---------- ENTRIES PROVIDED ----------

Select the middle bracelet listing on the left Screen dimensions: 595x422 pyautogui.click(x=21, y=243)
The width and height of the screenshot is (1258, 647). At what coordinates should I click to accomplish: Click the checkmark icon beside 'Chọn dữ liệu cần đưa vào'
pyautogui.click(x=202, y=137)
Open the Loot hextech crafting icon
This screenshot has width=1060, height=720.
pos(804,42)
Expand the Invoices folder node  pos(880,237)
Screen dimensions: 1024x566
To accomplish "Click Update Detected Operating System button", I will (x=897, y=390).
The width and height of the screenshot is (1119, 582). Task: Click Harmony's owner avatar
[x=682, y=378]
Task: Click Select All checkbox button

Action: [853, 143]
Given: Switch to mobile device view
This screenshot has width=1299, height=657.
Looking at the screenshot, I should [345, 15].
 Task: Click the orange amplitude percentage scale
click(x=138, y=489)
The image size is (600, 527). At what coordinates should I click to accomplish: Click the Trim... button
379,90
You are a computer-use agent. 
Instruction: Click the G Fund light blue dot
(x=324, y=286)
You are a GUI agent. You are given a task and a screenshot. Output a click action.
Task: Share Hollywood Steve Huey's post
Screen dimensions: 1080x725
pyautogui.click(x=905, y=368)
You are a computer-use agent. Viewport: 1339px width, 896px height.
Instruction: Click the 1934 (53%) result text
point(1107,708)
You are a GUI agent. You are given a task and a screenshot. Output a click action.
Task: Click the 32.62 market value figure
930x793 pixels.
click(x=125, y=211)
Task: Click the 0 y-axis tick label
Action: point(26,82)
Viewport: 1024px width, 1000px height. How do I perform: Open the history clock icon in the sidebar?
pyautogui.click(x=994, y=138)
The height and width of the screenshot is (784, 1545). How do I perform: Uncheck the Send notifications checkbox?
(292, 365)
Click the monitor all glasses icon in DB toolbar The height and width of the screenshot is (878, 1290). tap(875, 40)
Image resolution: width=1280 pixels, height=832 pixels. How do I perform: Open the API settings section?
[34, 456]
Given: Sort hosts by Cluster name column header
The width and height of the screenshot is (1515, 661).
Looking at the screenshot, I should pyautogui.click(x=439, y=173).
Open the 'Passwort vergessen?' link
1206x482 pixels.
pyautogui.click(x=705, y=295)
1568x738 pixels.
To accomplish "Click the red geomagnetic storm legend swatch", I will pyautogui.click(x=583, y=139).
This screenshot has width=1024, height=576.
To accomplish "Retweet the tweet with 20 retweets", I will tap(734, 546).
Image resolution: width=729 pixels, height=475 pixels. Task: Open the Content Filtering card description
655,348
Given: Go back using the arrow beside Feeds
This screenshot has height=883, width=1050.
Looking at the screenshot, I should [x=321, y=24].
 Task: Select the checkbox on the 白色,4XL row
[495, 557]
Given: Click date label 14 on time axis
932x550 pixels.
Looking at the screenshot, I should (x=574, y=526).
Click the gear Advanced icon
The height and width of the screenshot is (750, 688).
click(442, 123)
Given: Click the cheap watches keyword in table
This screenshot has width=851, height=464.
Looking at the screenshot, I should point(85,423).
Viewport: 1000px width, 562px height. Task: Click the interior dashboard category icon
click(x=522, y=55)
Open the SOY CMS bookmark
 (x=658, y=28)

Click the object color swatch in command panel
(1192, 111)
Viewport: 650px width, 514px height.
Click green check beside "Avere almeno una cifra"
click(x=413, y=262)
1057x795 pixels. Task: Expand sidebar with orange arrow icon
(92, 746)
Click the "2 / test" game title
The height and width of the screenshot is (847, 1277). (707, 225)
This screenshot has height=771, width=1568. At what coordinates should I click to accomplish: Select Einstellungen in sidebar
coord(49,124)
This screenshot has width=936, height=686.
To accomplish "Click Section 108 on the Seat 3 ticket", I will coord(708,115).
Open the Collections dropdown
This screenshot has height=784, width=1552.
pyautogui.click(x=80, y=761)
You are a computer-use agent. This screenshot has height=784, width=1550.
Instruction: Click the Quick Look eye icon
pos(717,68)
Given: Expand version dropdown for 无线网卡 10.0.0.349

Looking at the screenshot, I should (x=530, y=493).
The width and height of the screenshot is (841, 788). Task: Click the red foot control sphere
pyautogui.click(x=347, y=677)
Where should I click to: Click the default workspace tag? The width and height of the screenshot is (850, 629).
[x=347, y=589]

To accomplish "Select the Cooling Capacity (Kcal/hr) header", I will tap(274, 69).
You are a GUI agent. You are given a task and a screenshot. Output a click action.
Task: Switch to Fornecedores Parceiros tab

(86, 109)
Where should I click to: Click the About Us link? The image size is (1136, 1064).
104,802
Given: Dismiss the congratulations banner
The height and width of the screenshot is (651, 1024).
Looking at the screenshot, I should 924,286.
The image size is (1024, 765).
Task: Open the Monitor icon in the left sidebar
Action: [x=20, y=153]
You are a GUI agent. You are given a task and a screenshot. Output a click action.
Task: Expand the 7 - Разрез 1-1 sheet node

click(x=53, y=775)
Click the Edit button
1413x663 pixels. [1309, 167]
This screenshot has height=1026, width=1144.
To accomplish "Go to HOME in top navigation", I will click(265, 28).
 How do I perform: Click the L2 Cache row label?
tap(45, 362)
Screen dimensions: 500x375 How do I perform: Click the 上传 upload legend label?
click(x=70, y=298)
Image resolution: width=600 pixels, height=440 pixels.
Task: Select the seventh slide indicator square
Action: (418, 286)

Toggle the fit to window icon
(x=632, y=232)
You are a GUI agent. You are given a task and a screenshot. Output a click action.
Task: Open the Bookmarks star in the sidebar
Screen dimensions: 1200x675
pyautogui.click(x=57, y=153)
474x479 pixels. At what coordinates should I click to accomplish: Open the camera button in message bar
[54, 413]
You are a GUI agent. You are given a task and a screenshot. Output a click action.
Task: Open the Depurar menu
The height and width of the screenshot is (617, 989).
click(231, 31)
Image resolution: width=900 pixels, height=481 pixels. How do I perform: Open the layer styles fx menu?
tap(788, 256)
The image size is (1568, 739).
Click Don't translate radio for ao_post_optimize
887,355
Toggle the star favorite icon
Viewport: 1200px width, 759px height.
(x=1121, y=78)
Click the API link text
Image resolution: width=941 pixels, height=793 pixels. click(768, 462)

----------

--- ABOUT THIS TASK ---
Copy each line of the entries that includes the word "header".

--- REPLY ---
Given: Sort hosts by Cluster name column header
To accomplish "Select the Cooling Capacity (Kcal/hr) header", I will tap(274, 69).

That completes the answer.